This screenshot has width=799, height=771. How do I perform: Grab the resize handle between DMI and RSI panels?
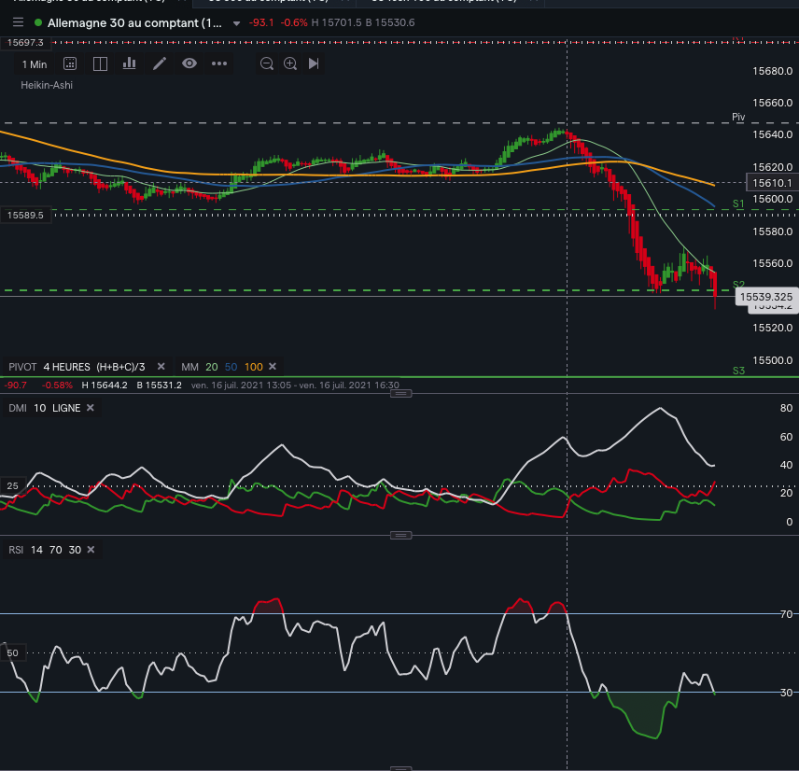(x=400, y=535)
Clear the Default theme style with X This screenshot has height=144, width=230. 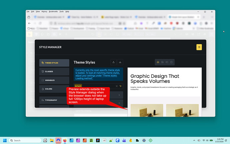117,86
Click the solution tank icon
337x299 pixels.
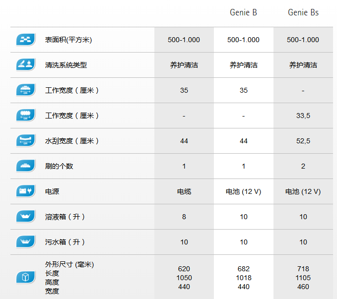pos(26,217)
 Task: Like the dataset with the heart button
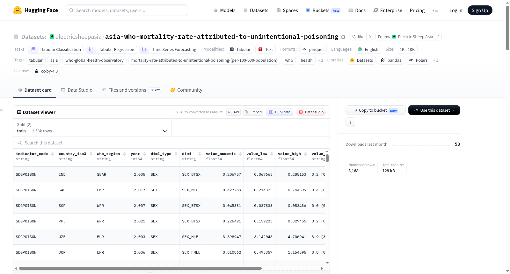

^^^^^^^^^^^^^^^^

**Exercise aim:** Starting at the line that contains "337x299 pixels.", please write out each line through the last line of the data, both ends included, and keep pictures out of the copy.

**Response to this exercise:**
337x299 pixels.
pos(26,217)
 Task: Like the dataset with the heart button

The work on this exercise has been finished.